Туннель начинается в машинном отделении. Между стальными балками фундамента двигателя вниз спускается маленький трап. У его подножия водонепроницаемая пожарная дверь ведет в узкий проход высотой в человеческий рост и шириной менее метра.

Эта дверь заперта, но Яккельсен открывает ее.

— Там, с другой стороны двигателя, под средним и нижним помещениями юта вниз к боковым танкам проходит такой же туннель.

У меня в каюте он насыпал короткую, широкую полоску на мое карманное зеркальце и втянул ее в себя через одну ноздрю. Это преобразило его в блестящего и самоуверенного гида. Но он шепелявит из-за выбитых передних зубов.

Я с трудом ступаю на правую ногу. Она вспухла как после сильного растяжения. Я иду за ним. Воткнув головку маленькой крестообразной отвертки в пробку, я засунула ее за пояс брюк.

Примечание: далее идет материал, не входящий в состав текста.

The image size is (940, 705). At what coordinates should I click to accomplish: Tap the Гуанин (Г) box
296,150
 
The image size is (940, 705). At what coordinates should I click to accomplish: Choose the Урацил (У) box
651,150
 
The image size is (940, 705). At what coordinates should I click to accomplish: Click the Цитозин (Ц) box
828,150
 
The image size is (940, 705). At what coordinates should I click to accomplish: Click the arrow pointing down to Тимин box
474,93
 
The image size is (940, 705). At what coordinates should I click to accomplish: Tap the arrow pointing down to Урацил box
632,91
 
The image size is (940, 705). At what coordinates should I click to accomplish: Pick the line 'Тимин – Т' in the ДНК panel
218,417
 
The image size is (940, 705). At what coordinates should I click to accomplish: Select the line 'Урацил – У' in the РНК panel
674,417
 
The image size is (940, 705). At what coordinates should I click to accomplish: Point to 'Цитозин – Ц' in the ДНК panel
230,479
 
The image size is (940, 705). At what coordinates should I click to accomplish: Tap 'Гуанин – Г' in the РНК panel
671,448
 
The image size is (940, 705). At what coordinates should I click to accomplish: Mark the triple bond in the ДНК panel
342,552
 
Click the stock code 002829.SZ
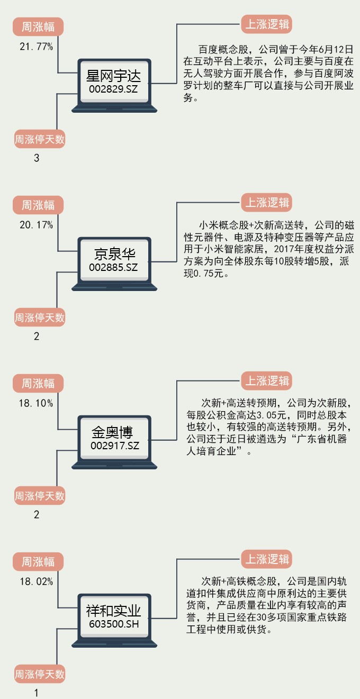coord(113,89)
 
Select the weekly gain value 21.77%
coord(36,47)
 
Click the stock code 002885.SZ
coord(113,268)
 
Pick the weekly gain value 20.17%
coord(36,225)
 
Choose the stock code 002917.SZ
coord(114,446)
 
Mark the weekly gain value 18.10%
coord(36,403)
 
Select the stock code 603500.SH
coord(113,624)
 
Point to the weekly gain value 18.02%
coord(36,582)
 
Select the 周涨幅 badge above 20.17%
coord(38,205)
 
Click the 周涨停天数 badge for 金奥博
coord(40,496)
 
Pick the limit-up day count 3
coord(37,158)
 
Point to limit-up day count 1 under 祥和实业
coord(37,693)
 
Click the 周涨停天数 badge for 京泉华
coord(40,318)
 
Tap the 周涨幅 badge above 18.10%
coord(38,383)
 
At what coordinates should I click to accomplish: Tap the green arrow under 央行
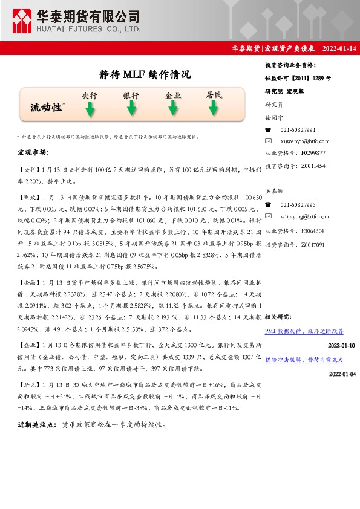point(90,109)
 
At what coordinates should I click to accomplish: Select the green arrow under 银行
point(131,109)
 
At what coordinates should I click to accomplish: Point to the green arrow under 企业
point(173,109)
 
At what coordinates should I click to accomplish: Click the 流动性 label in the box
point(47,108)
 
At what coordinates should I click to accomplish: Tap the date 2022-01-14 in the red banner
point(339,48)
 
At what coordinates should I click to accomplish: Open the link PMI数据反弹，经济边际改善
point(304,331)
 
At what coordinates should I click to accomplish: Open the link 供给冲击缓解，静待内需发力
point(304,360)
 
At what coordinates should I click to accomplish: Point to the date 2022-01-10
point(341,345)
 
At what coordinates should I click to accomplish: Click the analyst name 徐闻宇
point(273,117)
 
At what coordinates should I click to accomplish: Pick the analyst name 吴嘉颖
point(273,192)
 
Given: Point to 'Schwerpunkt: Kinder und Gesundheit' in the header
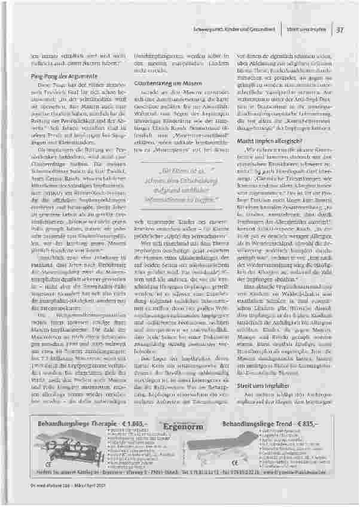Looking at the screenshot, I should coord(247,28).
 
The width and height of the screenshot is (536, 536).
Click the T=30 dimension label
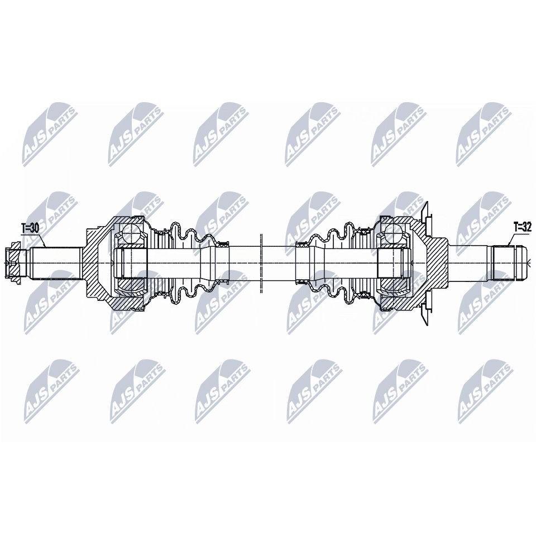click(x=30, y=228)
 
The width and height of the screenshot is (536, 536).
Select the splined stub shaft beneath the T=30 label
click(x=55, y=263)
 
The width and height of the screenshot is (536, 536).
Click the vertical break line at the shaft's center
click(x=261, y=263)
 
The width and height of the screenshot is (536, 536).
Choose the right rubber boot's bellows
click(x=333, y=263)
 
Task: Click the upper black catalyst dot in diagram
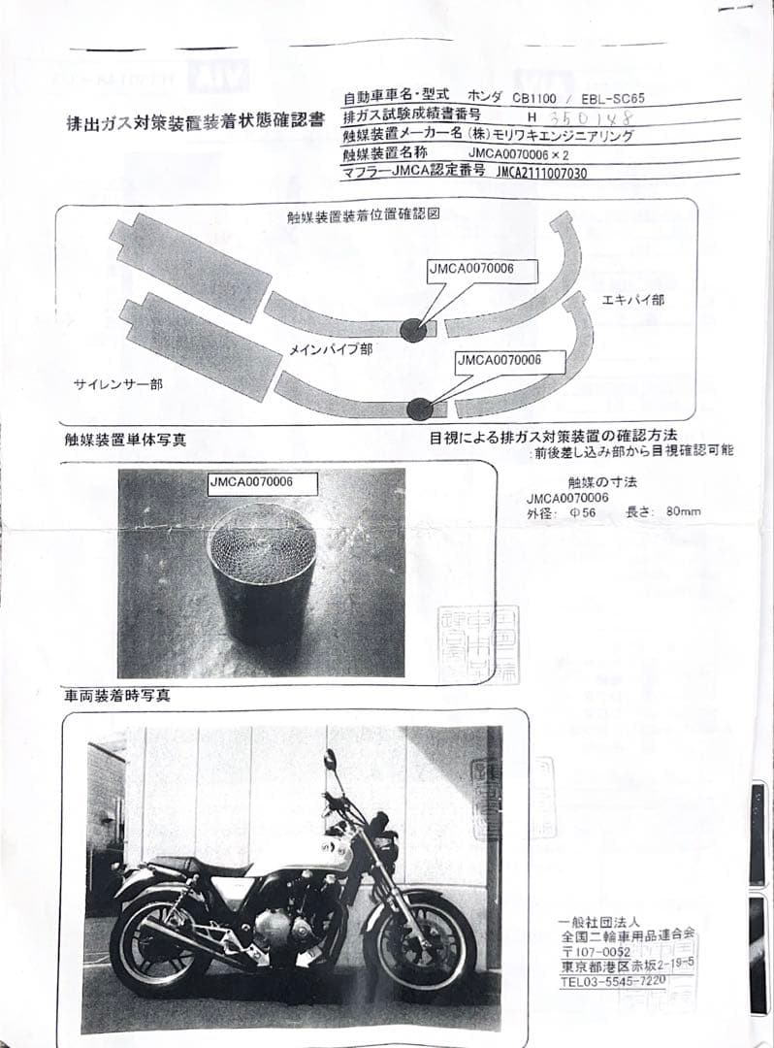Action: [x=412, y=330]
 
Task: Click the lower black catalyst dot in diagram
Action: [x=419, y=409]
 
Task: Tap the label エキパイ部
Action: [x=632, y=300]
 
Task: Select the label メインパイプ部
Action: [x=331, y=347]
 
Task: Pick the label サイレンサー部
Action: [x=118, y=384]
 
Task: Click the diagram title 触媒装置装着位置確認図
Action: [x=364, y=214]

Он включает свет. Через каждые пять метров висит лампочка в сетке из стальной проволоки.

— Длина туннеля двадцать пять метров. Тянется до того места, где начинается передняя палуба. Сверху трюм объемом тридцать четыре тысячи пятьсот кубических футов, над ним другой объемом двадцать три тысячи кубических футов.

Вдоль стен туннеля плотной решеткой расположены шпангоуты. Он кладет на них руку.

— Двадцать дюймов. Между шпангоутами. Вдвое меньше того, что требуется для судна в четыре тысячи тонн. Полуторадюймовые листы в носовой части. Это дает прочность в двадцать раз большую, чем того требуют страховые компании и Судовой надзор, чтобы дать разрешение на ледовое плавание. Вот почему я знал, что мы направляемся ко льдам.

— Откуда ты столько знаешь о судах, Яккельсен?

Он выпрямляется — сплошное очарование и огромные возможности.

— Ты помнишь Педера Моста, да? Я Педер Мост. Я, так же как и он, из Свенборга. Я рыжий. Я из прежних времен. Из тех времен, когда корабли были из дерева, а моряки из железа. Теперь все наоборот.

Он проводит рукой по своим рыжим кудряшкам, чтобы придать им залихватский вид.

— Я такой же стройный, как и он. Мне несколько раз предлагали быть манекенщиком. В Гонконге два парня подписали со мной контракт. Они занимались модой. Они издалека обратили внимание на мою осанку. На следующий день я должен был явиться на первую съемку. В то время я плавал юнгой. Понимаешь, я не успевал вымыть посуду. Тогда я вывалил все вилки, ножи и тарелки вместе с водой через иллюминатор. А когда я пришел к ним в гостиницу, они, к сожалению, уже уехали. Шкипер вычел пять тысяч крон из моего жалованья, чтобы заплатить ныряльщику, которому пришлось доставать все со дна.